## Task requirements
Please turn every line of the entries below into a JSON list of strings, one string per line, skipping blank lines. Leave the pictures out of the answer.

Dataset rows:

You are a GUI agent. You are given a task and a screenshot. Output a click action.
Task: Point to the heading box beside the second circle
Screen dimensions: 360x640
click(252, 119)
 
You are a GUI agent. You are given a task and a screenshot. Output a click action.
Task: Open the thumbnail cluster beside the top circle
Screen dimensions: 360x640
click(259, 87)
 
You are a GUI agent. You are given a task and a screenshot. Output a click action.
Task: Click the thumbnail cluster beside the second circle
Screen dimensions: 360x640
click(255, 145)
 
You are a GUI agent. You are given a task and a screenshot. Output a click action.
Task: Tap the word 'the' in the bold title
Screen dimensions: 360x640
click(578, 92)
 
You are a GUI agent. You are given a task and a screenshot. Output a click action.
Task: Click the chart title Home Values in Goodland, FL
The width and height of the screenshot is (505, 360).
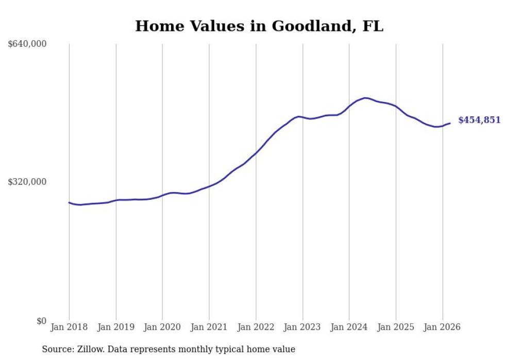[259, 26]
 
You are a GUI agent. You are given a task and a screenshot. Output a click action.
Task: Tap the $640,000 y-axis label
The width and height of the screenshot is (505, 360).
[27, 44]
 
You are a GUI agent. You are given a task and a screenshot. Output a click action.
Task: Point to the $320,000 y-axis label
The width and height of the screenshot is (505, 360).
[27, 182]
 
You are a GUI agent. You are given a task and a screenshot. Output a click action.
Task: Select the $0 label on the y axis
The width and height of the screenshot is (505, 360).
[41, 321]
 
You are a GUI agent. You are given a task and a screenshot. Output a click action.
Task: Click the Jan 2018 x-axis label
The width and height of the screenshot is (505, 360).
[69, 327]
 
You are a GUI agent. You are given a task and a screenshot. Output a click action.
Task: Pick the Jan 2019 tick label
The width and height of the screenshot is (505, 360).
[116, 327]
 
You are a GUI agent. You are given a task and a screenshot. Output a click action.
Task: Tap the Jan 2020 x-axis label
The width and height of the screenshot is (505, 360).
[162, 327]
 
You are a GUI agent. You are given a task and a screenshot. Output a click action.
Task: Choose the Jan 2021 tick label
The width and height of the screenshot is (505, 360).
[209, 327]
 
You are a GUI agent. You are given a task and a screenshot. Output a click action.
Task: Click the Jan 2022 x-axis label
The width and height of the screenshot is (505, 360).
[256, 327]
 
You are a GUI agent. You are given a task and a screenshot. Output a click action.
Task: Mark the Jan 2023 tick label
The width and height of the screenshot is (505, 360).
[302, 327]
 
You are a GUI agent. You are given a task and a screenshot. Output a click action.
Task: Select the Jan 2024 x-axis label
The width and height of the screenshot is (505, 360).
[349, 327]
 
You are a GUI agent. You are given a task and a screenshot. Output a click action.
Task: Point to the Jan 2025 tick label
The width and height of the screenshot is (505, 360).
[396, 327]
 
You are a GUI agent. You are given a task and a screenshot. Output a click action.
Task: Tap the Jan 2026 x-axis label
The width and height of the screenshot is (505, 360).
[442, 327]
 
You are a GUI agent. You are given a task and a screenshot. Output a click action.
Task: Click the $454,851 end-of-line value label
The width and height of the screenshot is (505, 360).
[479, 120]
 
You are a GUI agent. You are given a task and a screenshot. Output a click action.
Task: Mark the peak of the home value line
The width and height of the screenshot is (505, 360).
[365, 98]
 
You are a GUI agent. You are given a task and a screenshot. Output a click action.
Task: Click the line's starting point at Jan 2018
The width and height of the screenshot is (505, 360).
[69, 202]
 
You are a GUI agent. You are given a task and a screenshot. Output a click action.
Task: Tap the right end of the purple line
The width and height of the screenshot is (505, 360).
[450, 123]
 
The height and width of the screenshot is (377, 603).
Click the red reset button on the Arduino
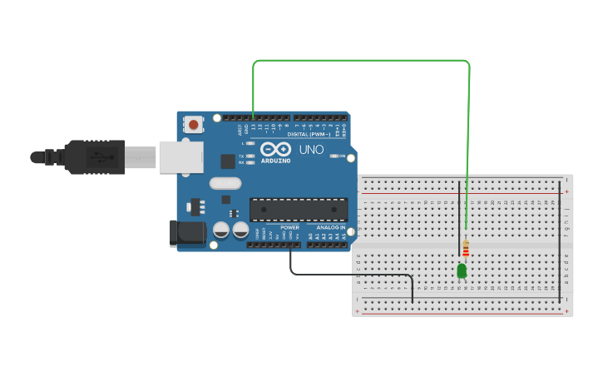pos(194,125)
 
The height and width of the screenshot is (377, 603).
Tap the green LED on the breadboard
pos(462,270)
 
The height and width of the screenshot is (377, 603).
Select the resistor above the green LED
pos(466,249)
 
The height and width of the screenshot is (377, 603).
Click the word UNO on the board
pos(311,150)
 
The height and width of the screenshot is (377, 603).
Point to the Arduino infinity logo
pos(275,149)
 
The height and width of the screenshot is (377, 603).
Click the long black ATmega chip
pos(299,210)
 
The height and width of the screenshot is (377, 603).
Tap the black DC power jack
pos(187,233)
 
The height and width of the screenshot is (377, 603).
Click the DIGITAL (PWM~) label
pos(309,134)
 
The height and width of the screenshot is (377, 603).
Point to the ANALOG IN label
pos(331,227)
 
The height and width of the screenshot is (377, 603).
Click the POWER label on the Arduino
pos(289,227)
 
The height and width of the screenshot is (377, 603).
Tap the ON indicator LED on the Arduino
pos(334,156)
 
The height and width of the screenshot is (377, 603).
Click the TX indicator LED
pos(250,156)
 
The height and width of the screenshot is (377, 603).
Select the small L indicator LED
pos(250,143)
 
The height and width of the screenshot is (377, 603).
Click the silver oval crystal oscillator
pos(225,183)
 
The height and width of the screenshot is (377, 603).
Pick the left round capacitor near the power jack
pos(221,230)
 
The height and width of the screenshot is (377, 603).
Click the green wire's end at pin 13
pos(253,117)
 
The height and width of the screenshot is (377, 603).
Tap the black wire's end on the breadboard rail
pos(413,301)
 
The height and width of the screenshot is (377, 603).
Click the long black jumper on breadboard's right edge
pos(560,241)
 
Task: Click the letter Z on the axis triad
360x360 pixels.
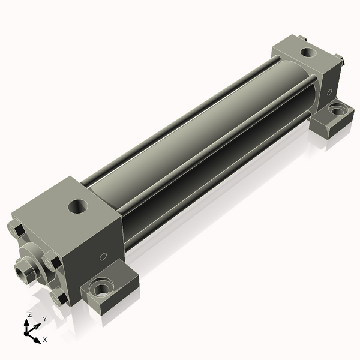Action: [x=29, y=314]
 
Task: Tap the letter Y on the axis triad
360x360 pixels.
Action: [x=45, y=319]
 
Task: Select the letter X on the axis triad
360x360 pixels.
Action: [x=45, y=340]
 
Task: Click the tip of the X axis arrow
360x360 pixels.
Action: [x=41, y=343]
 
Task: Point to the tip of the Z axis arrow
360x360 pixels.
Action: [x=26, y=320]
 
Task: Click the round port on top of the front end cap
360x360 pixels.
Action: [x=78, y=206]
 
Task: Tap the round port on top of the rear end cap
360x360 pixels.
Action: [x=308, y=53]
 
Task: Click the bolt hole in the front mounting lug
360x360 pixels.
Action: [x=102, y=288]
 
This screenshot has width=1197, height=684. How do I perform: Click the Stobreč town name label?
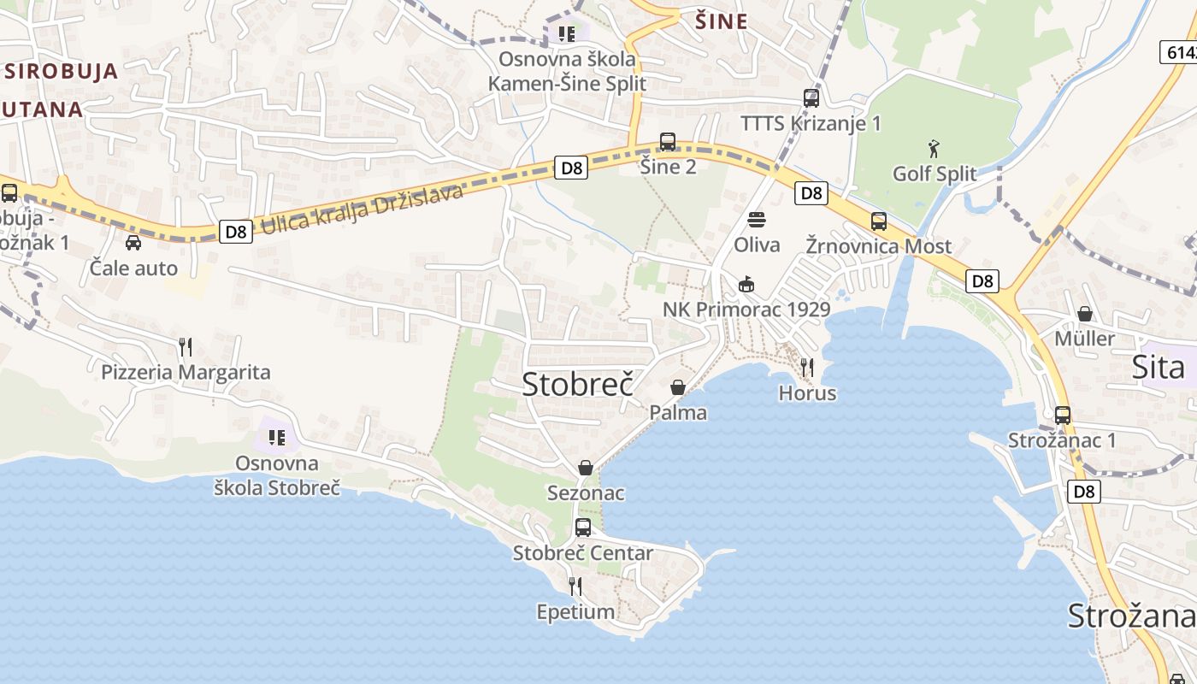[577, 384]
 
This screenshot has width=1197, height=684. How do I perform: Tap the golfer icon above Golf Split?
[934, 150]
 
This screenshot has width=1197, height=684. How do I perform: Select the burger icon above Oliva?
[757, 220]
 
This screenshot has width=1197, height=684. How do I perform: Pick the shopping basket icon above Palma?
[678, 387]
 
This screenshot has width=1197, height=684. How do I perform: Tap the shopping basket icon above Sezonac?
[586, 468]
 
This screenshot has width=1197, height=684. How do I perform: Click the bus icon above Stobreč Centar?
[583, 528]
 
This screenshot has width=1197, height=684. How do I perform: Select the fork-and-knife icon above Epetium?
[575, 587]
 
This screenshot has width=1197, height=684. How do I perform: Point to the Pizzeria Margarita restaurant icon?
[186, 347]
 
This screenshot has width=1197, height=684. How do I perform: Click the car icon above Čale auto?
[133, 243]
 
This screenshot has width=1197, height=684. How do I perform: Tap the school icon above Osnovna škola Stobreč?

## Output below
[
  "You are a GUI agent. You are given a task and a screenshot. Output a click action.",
  "Task: Point to the heading box beside the second circle",
  "Screen dimensions: 360x640",
  "click(252, 119)",
  "You are a GUI agent. You are given a task and a screenshot. Output a click action.",
  "Task: Open the thumbnail cluster beside the top circle",
  "Screen dimensions: 360x640",
  "click(259, 87)",
  "You are a GUI agent. You are given a task and a screenshot. Output a click action.",
  "Task: Click the thumbnail cluster beside the second circle",
  "Screen dimensions: 360x640",
  "click(255, 145)",
  "You are a GUI agent. You are given a task and a screenshot. Output a click action.",
  "Task: Tap the word 'the' in the bold title",
  "Screen dimensions: 360x640",
  "click(578, 92)",
  "You are a GUI agent. You are given a task and a screenshot. Output a click action.",
  "Task: Click the chart title Home Values in Goodland, FL",
  "The width and height of the screenshot is (505, 360).",
  "[259, 26]",
  "You are a GUI agent. You are given a task and a screenshot. Output a click action.",
  "Task: Tap the $640,000 y-axis label",
  "The width and height of the screenshot is (505, 360).",
  "[27, 44]",
  "You are a GUI agent. You are given a task and a screenshot. Output a click action.",
  "Task: Point to the $320,000 y-axis label",
  "The width and height of the screenshot is (505, 360).",
  "[27, 182]",
  "You are a GUI agent. You are given a task and a screenshot. Output a click action.",
  "Task: Select the $0 label on the y axis",
  "The width and height of the screenshot is (505, 360).",
  "[41, 321]",
  "You are a GUI agent. You are given a task and a screenshot. Output a click action.",
  "Task: Click the Jan 2018 x-axis label",
  "The width and height of the screenshot is (505, 360).",
  "[69, 327]",
  "You are a GUI agent. You are given a task and a screenshot. Output a click action.",
  "Task: Pick the Jan 2019 tick label",
  "The width and height of the screenshot is (505, 360).",
  "[116, 327]",
  "You are a GUI agent. You are given a task and a screenshot. Output a click action.",
  "Task: Tap the Jan 2020 x-axis label",
  "The width and height of the screenshot is (505, 360).",
  "[162, 327]",
  "You are a GUI agent. You are given a task and a screenshot. Output a click action.",
  "Task: Choose the Jan 2021 tick label",
  "The width and height of the screenshot is (505, 360).",
  "[209, 327]",
  "You are a GUI agent. You are given a task and a screenshot. Output a click action.",
  "Task: Click the Jan 2022 x-axis label",
  "The width and height of the screenshot is (505, 360).",
  "[256, 327]",
  "You are a GUI agent. You are given a task and a screenshot. Output a click action.",
  "Task: Mark the Jan 2023 tick label",
  "The width and height of the screenshot is (505, 360).",
  "[302, 327]",
  "You are a GUI agent. You are given a task and a screenshot. Output a click action.",
  "Task: Select the Jan 2024 x-axis label",
  "The width and height of the screenshot is (505, 360).",
  "[349, 327]",
  "You are a GUI agent. You are given a task and a screenshot. Output a click action.",
  "Task: Point to the Jan 2025 tick label",
  "The width and height of the screenshot is (505, 360).",
  "[396, 327]",
  "You are a GUI agent. You are given a task and a screenshot. Output a click action.",
  "Task: Tap the Jan 2026 x-axis label",
  "The width and height of the screenshot is (505, 360).",
  "[442, 327]",
  "You are a GUI agent. You are given a task and a screenshot. Output a click action.",
  "Task: Click the $454,851 end-of-line value label",
  "The width and height of the screenshot is (505, 360).",
  "[479, 120]",
  "You are a GUI agent. You are given a task and a screenshot. Output a click action.",
  "Task: Mark the peak of the home value line",
  "The width and height of the screenshot is (505, 360).",
  "[365, 98]",
  "You are a GUI agent. You are given a task and a screenshot. Output a click action.",
  "Task: Click the line's starting point at Jan 2018",
  "The width and height of the screenshot is (505, 360).",
  "[69, 202]",
  "You are a GUI agent. You are given a task and a screenshot. Output a click action.",
  "Task: Tap the right end of the purple line",
  "The width and height of the screenshot is (505, 360).",
  "[450, 123]",
  "The height and width of the screenshot is (377, 603).",
  "Click the red reset button on the Arduino",
  "pos(194,125)",
  "The height and width of the screenshot is (377, 603).",
  "Tap the green LED on the breadboard",
  "pos(462,270)",
  "The height and width of the screenshot is (377, 603).",
  "Select the resistor above the green LED",
  "pos(466,249)",
  "The height and width of the screenshot is (377, 603).",
  "Click the word UNO on the board",
  "pos(311,150)",
  "The height and width of the screenshot is (377, 603).",
  "Point to the Arduino infinity logo",
  "pos(275,149)",
  "The height and width of the screenshot is (377, 603).",
  "Click the long black ATmega chip",
  "pos(299,210)",
  "The height and width of the screenshot is (377, 603).",
  "Tap the black DC power jack",
  "pos(187,233)",
  "The height and width of the screenshot is (377, 603).",
  "Click the DIGITAL (PWM~) label",
  "pos(309,134)",
  "The height and width of the screenshot is (377, 603).",
  "Point to the ANALOG IN label",
  "pos(331,227)",
  "The height and width of the screenshot is (377, 603).",
  "Click the POWER label on the Arduino",
  "pos(289,227)",
  "The height and width of the screenshot is (377, 603).",
  "Tap the ON indicator LED on the Arduino",
  "pos(334,156)",
  "The height and width of the screenshot is (377, 603).",
  "Click the TX indicator LED",
  "pos(250,156)",
  "The height and width of the screenshot is (377, 603).",
  "Select the small L indicator LED",
  "pos(250,143)",
  "The height and width of the screenshot is (377, 603).",
  "Click the silver oval crystal oscillator",
  "pos(225,183)",
  "The height and width of the screenshot is (377, 603).",
  "Pick the left round capacitor near the power jack",
  "pos(221,230)",
  "The height and width of the screenshot is (377, 603).",
  "Click the green wire's end at pin 13",
  "pos(253,117)",
  "The height and width of the screenshot is (377, 603).",
  "Tap the black wire's end on the breadboard rail",
  "pos(413,301)",
  "The height and width of the screenshot is (377, 603).",
  "Click the long black jumper on breadboard's right edge",
  "pos(560,241)",
  "Task: Click the letter Z on the axis triad",
  "360x360 pixels.",
  "Action: [x=29, y=314]",
  "Task: Tap the letter Y on the axis triad",
  "360x360 pixels.",
  "Action: [x=45, y=319]",
  "Task: Select the letter X on the axis triad",
  "360x360 pixels.",
  "Action: [x=45, y=340]",
  "Task: Click the tip of the X axis arrow",
  "360x360 pixels.",
  "Action: [x=41, y=343]",
  "Task: Point to the tip of the Z axis arrow",
  "360x360 pixels.",
  "Action: [x=26, y=320]",
  "Task: Click the round port on top of the front end cap",
  "360x360 pixels.",
  "Action: [x=78, y=206]",
  "Task: Tap the round port on top of the rear end cap",
  "360x360 pixels.",
  "Action: [x=308, y=53]",
  "Task: Click the bolt hole in the front mounting lug",
  "360x360 pixels.",
  "Action: [x=102, y=288]",
  "This screenshot has width=1197, height=684. How do I perform: Click the Stobreč town name label?",
  "[577, 384]",
  "This screenshot has width=1197, height=684. How do I perform: Tap the golfer icon above Golf Split?",
  "[934, 150]",
  "This screenshot has width=1197, height=684. How do I perform: Select the burger icon above Oliva?",
  "[757, 220]",
  "This screenshot has width=1197, height=684. How do I perform: Pick the shopping basket icon above Palma?",
  "[678, 387]",
  "This screenshot has width=1197, height=684. How do I perform: Tap the shopping basket icon above Sezonac?",
  "[586, 468]",
  "This screenshot has width=1197, height=684. How do I perform: Click the bus icon above Stobreč Centar?",
  "[583, 528]",
  "This screenshot has width=1197, height=684. How do I perform: Select the fork-and-knife icon above Epetium?",
  "[575, 587]",
  "This screenshot has width=1197, height=684. How do I perform: Point to the Pizzeria Margarita restaurant icon?",
  "[186, 347]",
  "This screenshot has width=1197, height=684. How do I perform: Click the car icon above Čale auto?",
  "[133, 243]",
  "This screenshot has width=1197, height=684. How do I perform: Tap the school icon above Osnovna škola Stobreč?"
]